Peter Buss: Die acht Prozent sind nicht realistisch. Das haben mir 30 Jahre Berufserfahrung gezeigt. Die ZEWO-Methode ist schon ein paar Jahre alt und berechnet die acht Prozent nicht nur auf dem Ertrag bei den Spenden, wie das richtig wäre, sondern auf dem gesamten Betriebsergebnis einer Organisation (also auf allen Erträgen, von den Subventionen über Dienstleistungen bis hin zu den Spenden). Da werden also Äpfel mit Birnen verglichen. Die ZEWO selber nennt auf Ihrer Webseite Kosten beim Fundraising von rund 20 Prozent. Und das umfasst sowohl die Kosten für das Stiftungsfundraising wie auch jene für das Fundraising bei Privatspendern und Firmen.

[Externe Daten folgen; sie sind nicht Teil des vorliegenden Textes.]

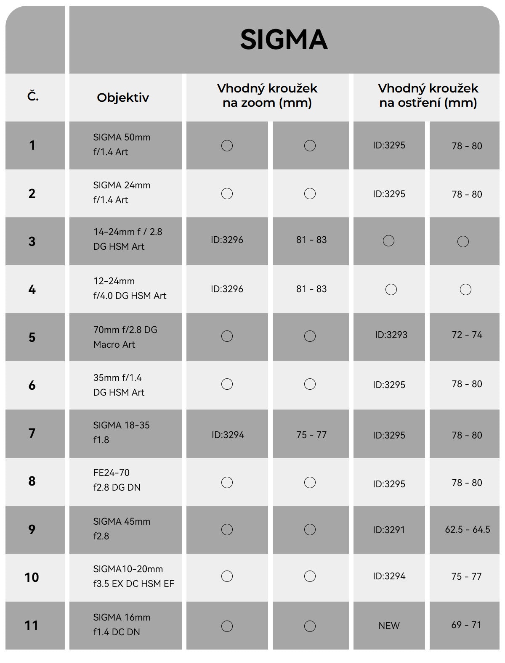
Task: Click first zoom circle in row 1
Action: pos(227,145)
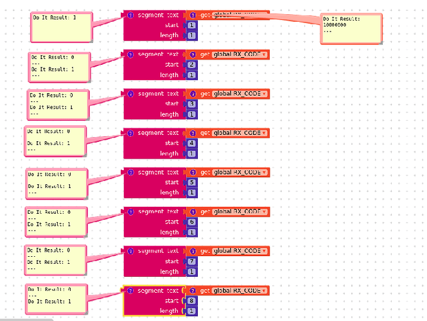Toggle comment icon on yellow-outlined segment block

pos(130,291)
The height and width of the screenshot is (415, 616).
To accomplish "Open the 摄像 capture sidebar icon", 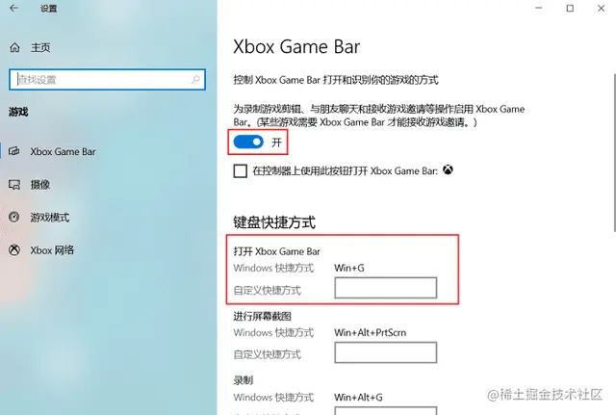I will pyautogui.click(x=14, y=184).
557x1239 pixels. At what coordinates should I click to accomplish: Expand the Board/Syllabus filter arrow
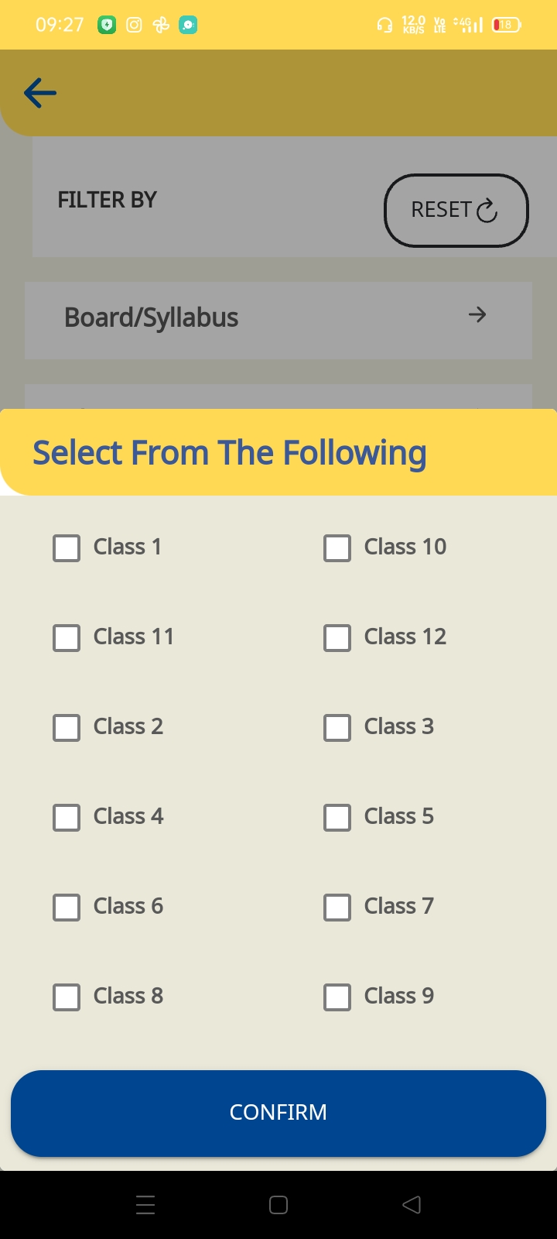click(477, 314)
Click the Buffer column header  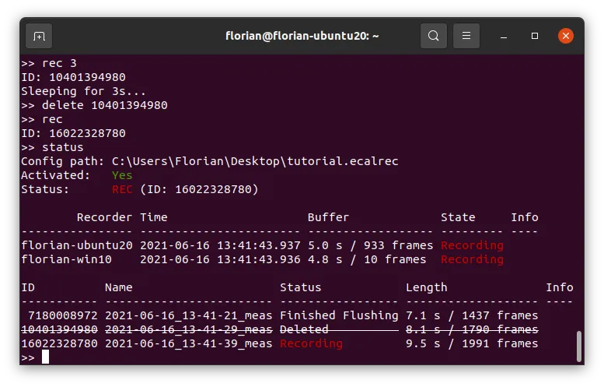328,217
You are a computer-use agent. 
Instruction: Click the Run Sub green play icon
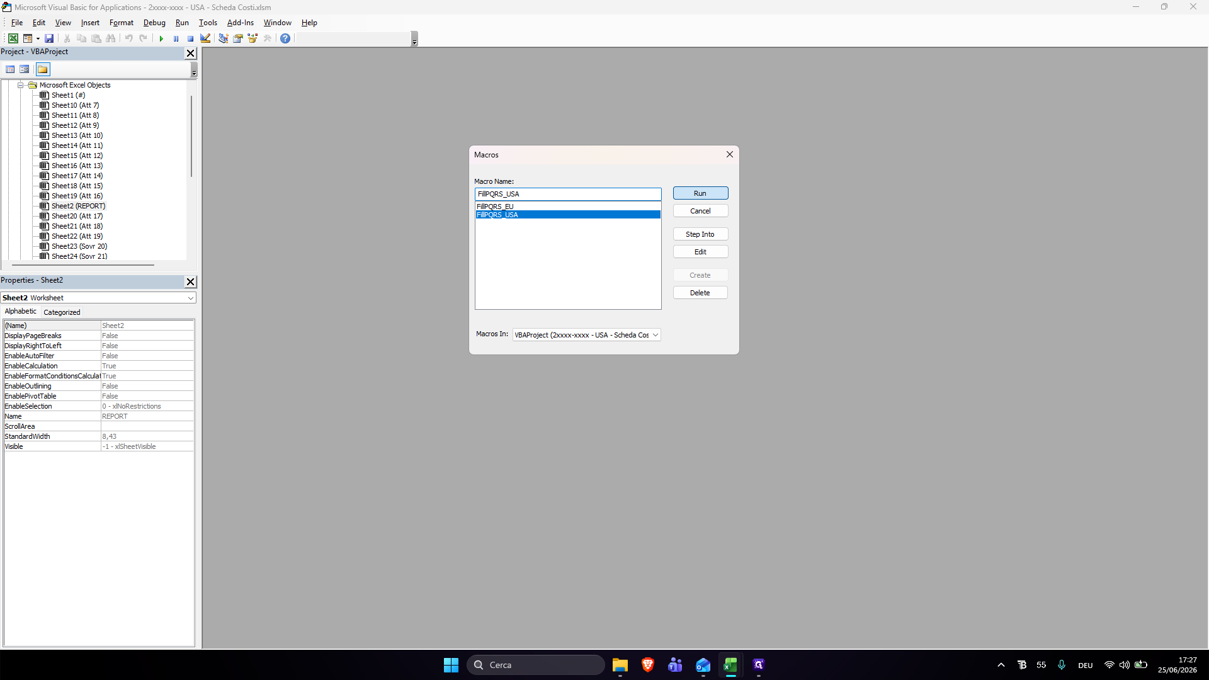click(x=161, y=38)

Georg von Schnurbein: Diese 20 Prozent sind in manchen Bereichen gerechtfertigt, gerade bei den Kleinspenden. Ihr habt diesen Anteil aber auf die gesamten vier Milliarden Franken gerechnet. Das kann ich nicht unterstützen. Die Mittelbeschaffung bei Stiftungen ist beispielsweise wesentlich günstiger als im Massenmarkt mit Standaktionen und Direct-Mails.
TP: Sie kritisieren die Verallgemeinerung?
GvS: Die ZEWO-Zahlen auf die vier Milliarden Franken zu übertragen würde heissen, dass man die Grundstruktur der Hilfswerke auf alle anderen Organisationen überträgt. Laut ZEWO entfallen auf die Hilfswerke aber nur 1,1 Milliarden der Spendengelder. Beispielsweise bei Kulturinstitutionen ist das Fundraising nicht so aufwendig wie bei Hilfswerken. Es werden im Durchschnitt grössere Beiträge gesprochen. Ausserdem gibt es Skaleneffekte und Interdependenzen zwischen den verschiedenen Ertragsklassen. Es spielt der sogenannte Matthäus-Effekt: Wer schon Zuwendungen bekommt, erhält leichter noch mehr. Auch wer vom Staat begünstigt ist, dem fällt es leichter, zusätzlich privates Geld einzuwerben.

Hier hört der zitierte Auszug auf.